PROBLEM REQUIREMENTS: Reproduce the data below word for word, setting aside any picture it holds.

DATA IN THIS EXERCISE: Begin

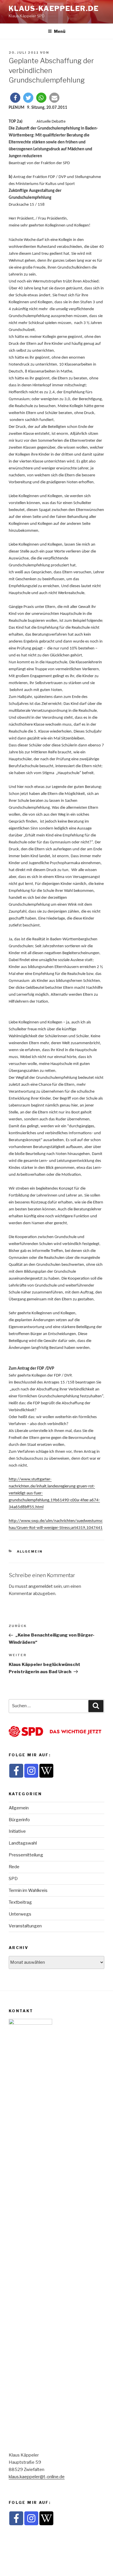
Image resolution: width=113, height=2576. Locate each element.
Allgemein (30, 1551)
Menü (59, 31)
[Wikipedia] (46, 1771)
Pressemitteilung (26, 1855)
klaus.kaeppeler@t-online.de (37, 2476)
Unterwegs (20, 1914)
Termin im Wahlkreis (28, 1890)
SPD (13, 1878)
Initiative (17, 1831)
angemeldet (40, 1586)
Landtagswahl (23, 1843)
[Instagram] (31, 1771)
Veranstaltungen (25, 1926)
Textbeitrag (20, 1902)
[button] (15, 98)
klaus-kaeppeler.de (54, 8)
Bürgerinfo (19, 1819)
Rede (14, 1866)
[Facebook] (16, 1771)
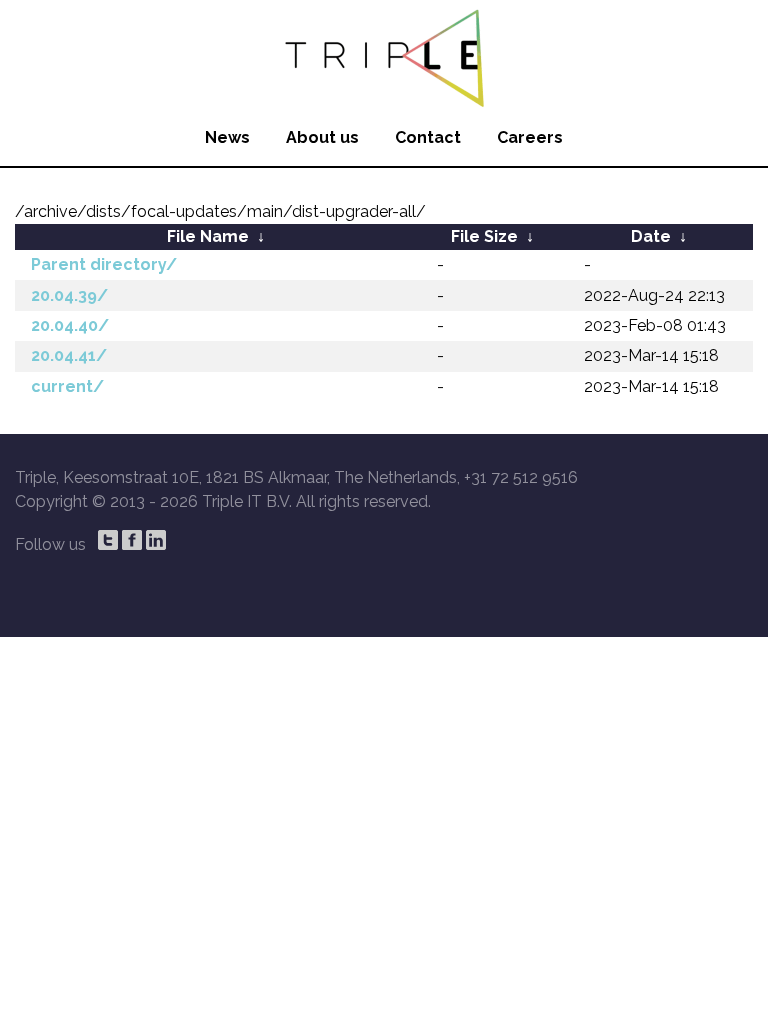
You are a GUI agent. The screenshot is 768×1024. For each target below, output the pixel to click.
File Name (208, 236)
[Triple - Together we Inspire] (384, 55)
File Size (484, 236)
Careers (530, 137)
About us (322, 137)
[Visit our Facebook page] (132, 540)
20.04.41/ (69, 355)
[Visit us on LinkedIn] (156, 540)
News (227, 137)
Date (651, 236)
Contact (428, 137)
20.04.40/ (70, 325)
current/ (67, 386)
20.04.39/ (69, 295)
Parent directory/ (104, 264)
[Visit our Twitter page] (108, 540)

DATA IN THIS EXERCISE: End

EXERCISE RESPONSE:
Image resolution: width=113, height=2576. Locate each element.
Allgemein (30, 1551)
Menü (59, 31)
[Wikipedia] (46, 1771)
Pressemitteilung (26, 1855)
klaus.kaeppeler@t-online.de (37, 2476)
Unterwegs (20, 1914)
Termin im Wahlkreis (28, 1890)
SPD (13, 1878)
Initiative (17, 1831)
angemeldet (40, 1586)
Landtagswahl (23, 1843)
[Instagram] (31, 1771)
Veranstaltungen (25, 1926)
Textbeitrag (20, 1902)
[button] (15, 98)
klaus-kaeppeler.de (54, 8)
Bürgerinfo (19, 1819)
Rede (14, 1866)
[Facebook] (16, 1771)
You are a GUI agent. The screenshot is 768×1024. For each target below, output the pixel to click.
File Name (208, 236)
[Triple - Together we Inspire] (384, 55)
File Size (484, 236)
Careers (530, 137)
About us (322, 137)
[Visit our Facebook page] (132, 540)
20.04.41/ (69, 355)
[Visit us on LinkedIn] (156, 540)
News (227, 137)
Date (651, 236)
Contact (428, 137)
20.04.40/ (70, 325)
current/ (67, 386)
20.04.39/ (69, 295)
Parent directory/ (104, 264)
[Visit our Twitter page] (108, 540)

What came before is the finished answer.